::: DATASET RECORDS

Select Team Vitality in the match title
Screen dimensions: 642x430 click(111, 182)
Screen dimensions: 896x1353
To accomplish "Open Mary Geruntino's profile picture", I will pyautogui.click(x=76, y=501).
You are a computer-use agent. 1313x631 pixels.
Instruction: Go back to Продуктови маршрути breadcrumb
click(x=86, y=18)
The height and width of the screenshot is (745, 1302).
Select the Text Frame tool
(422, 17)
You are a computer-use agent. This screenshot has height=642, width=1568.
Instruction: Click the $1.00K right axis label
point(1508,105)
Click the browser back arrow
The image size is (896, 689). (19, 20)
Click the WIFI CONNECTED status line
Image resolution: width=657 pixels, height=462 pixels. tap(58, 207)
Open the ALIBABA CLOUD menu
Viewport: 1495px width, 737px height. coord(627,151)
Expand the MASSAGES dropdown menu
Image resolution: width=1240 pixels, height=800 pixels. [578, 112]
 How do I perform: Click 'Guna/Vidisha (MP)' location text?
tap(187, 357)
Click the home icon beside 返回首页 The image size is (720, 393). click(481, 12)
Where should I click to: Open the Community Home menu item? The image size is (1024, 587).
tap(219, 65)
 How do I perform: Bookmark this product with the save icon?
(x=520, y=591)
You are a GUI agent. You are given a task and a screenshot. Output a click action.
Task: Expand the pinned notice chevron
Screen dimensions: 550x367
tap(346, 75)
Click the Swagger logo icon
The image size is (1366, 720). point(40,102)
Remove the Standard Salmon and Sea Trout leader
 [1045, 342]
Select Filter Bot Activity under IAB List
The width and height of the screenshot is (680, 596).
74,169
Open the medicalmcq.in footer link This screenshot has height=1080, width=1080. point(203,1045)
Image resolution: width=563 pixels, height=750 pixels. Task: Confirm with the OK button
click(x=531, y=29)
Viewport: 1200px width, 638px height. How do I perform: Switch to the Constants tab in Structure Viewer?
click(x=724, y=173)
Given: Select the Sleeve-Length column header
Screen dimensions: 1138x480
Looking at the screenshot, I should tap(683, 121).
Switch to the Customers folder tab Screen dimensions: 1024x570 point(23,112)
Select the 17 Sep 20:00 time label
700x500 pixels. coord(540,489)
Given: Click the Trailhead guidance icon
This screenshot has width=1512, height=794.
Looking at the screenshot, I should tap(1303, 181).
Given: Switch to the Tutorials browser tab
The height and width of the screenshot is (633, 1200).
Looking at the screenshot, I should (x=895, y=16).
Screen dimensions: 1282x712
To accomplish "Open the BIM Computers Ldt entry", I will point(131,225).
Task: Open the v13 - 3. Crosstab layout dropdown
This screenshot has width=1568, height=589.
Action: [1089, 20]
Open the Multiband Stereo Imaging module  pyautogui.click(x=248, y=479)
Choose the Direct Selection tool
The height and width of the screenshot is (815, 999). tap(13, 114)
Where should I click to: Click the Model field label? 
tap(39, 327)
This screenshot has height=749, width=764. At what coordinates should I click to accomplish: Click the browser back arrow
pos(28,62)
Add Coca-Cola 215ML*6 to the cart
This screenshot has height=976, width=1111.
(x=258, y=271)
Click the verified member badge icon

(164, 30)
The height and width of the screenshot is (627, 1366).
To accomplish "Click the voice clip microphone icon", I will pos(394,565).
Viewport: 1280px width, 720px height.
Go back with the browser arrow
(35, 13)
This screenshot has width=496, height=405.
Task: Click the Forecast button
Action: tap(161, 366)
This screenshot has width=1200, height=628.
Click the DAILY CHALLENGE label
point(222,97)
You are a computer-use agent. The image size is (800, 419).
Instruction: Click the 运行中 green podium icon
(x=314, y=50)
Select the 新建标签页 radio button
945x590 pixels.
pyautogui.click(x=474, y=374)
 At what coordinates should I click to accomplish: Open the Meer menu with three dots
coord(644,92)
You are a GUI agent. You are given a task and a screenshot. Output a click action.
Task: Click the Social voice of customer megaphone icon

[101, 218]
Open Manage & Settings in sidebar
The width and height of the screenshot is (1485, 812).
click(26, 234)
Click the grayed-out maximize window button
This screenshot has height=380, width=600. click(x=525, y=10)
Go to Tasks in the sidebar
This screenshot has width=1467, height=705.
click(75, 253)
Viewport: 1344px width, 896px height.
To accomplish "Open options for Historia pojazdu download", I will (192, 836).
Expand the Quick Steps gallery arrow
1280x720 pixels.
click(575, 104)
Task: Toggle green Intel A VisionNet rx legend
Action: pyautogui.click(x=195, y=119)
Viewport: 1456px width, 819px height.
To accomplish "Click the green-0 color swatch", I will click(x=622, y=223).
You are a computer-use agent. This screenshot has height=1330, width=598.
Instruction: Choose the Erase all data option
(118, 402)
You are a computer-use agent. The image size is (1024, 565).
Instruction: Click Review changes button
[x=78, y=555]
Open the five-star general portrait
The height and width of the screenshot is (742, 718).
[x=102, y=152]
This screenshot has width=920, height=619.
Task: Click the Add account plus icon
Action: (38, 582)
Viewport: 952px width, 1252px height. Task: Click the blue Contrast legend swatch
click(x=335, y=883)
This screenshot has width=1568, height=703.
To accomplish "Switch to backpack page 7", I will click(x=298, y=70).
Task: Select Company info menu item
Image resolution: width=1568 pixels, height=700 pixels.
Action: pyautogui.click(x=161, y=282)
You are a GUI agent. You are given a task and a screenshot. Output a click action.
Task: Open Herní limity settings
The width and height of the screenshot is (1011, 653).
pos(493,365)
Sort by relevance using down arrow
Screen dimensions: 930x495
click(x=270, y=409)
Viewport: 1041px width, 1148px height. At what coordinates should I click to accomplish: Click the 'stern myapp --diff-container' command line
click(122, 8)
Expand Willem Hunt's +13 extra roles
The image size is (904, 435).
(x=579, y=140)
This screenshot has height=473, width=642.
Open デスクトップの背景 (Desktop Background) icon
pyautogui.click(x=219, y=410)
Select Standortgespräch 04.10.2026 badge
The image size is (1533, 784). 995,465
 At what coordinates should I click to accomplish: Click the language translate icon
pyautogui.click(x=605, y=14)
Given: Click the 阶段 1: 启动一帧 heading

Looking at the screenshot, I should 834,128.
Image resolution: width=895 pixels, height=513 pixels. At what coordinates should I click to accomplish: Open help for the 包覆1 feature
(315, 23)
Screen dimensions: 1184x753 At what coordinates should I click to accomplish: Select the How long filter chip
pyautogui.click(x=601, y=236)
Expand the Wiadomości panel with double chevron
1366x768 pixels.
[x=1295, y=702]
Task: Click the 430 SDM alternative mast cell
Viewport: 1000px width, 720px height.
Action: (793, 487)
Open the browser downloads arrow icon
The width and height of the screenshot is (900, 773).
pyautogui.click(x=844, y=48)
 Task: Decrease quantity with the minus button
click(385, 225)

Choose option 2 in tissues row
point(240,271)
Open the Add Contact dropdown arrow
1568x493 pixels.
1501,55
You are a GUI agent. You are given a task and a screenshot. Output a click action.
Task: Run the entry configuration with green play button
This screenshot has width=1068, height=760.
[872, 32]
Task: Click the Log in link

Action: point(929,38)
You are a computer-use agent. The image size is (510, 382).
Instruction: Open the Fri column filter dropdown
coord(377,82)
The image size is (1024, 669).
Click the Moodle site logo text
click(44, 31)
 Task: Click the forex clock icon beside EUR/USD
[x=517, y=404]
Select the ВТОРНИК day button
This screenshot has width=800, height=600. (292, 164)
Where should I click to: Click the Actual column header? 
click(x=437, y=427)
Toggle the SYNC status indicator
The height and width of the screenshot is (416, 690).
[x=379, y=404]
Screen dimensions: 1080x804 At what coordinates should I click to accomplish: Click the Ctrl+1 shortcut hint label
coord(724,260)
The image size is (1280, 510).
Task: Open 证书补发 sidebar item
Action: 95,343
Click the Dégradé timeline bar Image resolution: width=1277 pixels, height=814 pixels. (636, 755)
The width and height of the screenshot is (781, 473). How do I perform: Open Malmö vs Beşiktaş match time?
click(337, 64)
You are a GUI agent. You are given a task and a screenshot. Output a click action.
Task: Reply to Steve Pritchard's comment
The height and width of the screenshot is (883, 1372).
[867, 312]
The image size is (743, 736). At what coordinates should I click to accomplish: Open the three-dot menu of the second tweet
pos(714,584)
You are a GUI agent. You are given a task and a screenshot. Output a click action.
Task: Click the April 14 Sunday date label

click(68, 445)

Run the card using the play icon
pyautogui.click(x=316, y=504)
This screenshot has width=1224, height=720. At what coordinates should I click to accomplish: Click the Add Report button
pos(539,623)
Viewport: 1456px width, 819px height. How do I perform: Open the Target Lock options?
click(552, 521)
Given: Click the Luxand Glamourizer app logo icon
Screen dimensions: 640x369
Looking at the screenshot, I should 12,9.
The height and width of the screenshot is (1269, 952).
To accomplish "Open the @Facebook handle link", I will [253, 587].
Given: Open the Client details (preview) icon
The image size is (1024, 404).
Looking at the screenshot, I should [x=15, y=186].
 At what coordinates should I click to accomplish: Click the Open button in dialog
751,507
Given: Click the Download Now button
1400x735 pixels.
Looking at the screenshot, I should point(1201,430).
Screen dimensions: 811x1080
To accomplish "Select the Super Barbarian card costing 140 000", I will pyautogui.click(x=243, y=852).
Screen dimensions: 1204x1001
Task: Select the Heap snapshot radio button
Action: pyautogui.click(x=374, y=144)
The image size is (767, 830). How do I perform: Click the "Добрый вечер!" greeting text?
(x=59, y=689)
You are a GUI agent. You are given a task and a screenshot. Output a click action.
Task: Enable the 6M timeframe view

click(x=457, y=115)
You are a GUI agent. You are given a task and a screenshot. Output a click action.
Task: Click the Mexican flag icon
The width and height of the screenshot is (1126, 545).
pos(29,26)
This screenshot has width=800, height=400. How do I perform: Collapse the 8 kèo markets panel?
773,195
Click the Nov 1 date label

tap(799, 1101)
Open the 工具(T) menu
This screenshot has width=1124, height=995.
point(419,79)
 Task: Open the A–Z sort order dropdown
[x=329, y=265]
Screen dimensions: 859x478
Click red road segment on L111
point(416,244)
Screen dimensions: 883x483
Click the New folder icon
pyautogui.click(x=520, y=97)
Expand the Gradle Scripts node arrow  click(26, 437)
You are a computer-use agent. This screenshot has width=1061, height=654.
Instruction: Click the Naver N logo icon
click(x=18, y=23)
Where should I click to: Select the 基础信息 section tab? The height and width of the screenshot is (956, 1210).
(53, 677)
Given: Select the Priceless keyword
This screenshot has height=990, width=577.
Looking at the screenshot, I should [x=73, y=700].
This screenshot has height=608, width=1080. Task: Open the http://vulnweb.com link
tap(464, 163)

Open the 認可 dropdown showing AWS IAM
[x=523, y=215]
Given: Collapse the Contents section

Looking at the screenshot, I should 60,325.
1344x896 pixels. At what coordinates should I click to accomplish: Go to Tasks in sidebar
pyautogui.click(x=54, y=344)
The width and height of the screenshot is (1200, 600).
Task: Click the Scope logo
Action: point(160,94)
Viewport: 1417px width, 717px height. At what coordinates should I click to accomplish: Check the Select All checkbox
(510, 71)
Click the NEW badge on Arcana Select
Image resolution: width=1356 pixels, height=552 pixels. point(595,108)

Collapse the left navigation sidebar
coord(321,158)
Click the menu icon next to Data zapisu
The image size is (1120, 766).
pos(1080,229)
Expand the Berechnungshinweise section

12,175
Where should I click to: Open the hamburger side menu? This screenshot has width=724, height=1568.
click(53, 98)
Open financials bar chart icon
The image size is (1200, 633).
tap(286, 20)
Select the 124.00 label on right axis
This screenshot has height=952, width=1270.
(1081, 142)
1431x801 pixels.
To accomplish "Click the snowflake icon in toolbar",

::::::

## WORK TO COMPLETE
Using the records above, set down exactly the lines from the one with "Click the grayed-out maximize window button" through the one with "This screenshot has width=1568, height=703.", inclusive, and nothing more.

## WRITTEN ANSWER
Click the grayed-out maximize window button
This screenshot has height=380, width=600. click(x=525, y=10)
Go to Tasks in the sidebar
This screenshot has width=1467, height=705.
click(75, 253)
Viewport: 1344px width, 896px height.
To accomplish "Open options for Historia pojazdu download", I will (192, 836).
Expand the Quick Steps gallery arrow
1280x720 pixels.
click(575, 104)
Task: Toggle green Intel A VisionNet rx legend
Action: pyautogui.click(x=195, y=119)
Viewport: 1456px width, 819px height.
To accomplish "Click the green-0 color swatch", I will click(x=622, y=223).
You are a computer-use agent. This screenshot has height=1330, width=598.
Instruction: Choose the Erase all data option
(118, 402)
You are a computer-use agent. The image size is (1024, 565).
Instruction: Click Review changes button
[x=78, y=555]
Open the five-star general portrait
The height and width of the screenshot is (742, 718).
[x=102, y=152]
This screenshot has width=920, height=619.
Task: Click the Add account plus icon
Action: (38, 582)
Viewport: 952px width, 1252px height. Task: Click the blue Contrast legend swatch
click(x=335, y=883)
This screenshot has width=1568, height=703.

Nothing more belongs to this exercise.